Dividenden künftig höher

Wertsteigernd - sowohl für die Immofinanz als auch ihre Tochter Immoeast - sieht Petrikovics den jüngst angekündigten Kauf des Immobiliengeschäfts der Constantia Privatbank: "Es wird von der Stunde Null an einen positiven Einfluss auf Gewinn und Cash-Flow geben." Beim betrieblichen Ergebnis stellt er jährliche Zusatzeffekte von 80 bis 100 Mio. Euro in Aussicht. Und für die Immofinanz-Aktionäre sollte bei den Dividenden - heuer werden voraussichtlich 40 Cent pro Anteil gezahlt - ein "höheres Ausschüttungspotenzial von 25 Prozent" möglich sein.

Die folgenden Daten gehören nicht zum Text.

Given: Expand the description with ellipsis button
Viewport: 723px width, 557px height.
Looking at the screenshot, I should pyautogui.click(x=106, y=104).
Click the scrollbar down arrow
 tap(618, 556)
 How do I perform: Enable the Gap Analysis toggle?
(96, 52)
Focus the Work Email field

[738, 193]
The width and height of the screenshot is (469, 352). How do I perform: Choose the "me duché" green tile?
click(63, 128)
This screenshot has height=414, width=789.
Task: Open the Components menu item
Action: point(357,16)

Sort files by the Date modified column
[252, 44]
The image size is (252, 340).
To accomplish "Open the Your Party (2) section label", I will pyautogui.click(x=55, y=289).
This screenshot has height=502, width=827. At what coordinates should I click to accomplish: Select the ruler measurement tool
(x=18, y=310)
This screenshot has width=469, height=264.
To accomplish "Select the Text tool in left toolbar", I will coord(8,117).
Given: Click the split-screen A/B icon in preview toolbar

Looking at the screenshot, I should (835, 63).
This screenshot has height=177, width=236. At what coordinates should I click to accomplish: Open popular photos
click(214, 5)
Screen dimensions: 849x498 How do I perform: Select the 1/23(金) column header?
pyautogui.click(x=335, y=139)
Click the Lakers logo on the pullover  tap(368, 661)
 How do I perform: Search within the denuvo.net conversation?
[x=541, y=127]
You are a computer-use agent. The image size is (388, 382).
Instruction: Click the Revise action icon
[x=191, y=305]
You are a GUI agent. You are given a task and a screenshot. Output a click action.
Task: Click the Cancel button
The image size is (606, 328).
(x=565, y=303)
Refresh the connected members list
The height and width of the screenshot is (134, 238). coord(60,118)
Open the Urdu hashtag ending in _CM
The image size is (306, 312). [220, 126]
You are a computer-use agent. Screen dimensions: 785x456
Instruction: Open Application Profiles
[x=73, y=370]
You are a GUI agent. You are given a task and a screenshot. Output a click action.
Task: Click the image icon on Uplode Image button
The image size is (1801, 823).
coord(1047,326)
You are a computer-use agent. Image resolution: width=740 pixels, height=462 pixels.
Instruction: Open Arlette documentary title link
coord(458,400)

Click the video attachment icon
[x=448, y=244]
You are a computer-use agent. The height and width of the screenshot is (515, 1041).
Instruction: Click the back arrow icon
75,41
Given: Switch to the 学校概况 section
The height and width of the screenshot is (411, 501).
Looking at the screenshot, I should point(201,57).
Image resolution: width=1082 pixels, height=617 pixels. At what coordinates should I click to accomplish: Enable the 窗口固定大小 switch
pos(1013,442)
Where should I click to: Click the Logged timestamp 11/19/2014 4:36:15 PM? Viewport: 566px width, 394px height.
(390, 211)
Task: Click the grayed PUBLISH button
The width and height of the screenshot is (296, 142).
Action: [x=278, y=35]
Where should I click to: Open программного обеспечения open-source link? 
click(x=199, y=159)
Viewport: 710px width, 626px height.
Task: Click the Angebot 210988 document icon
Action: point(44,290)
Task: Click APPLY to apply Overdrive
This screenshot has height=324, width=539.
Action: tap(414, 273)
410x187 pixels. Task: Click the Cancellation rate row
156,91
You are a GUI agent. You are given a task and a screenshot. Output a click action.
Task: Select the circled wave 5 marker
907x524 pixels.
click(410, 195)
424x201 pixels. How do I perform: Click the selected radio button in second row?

Kernpunkt des 440 Mio. Euro schweren Deals ist der Wegfall der Managementgebühren, die bisher Jahr für Jahr an die Constantia entrichtet werden mussten (zuletzt waren es 87 Mio. Euro). Mit der Ablöse der Managementverträge ist dieses Thema in Hinkunft passé - so wie demnächst bei Meinl European Land. Für zusätzliche Ertragsfantasie sorgen daneben auch die neu dazukommenden Immobilienaktivitäten der Constantia. Die erweitern das bis dato auf Immobilien-Investments beschränkte Geschäft um eine Reihe von Dienstleistungen (wie etwa Hausverwaltung, Vermittlung oder Fondsmanagement).

Aus für "Golden Shares"

Zum Abschluss bringen will Petrikovics die Transaktion noch im dritten Quartal. Im Juli stimmen die Aktionäre über den Deal ab, mit Problemen rechnet Petrikovics nicht. Detail am Rande: Die zuletzt ins Gerede gekommenen "Golden Shares", jene sechs Namensaktien im Besitz der Constantia Privatbank, die Nominierungsrechte für den Immofinanz-Aufsichtsrat verbrieft haben, werden abgeschafft.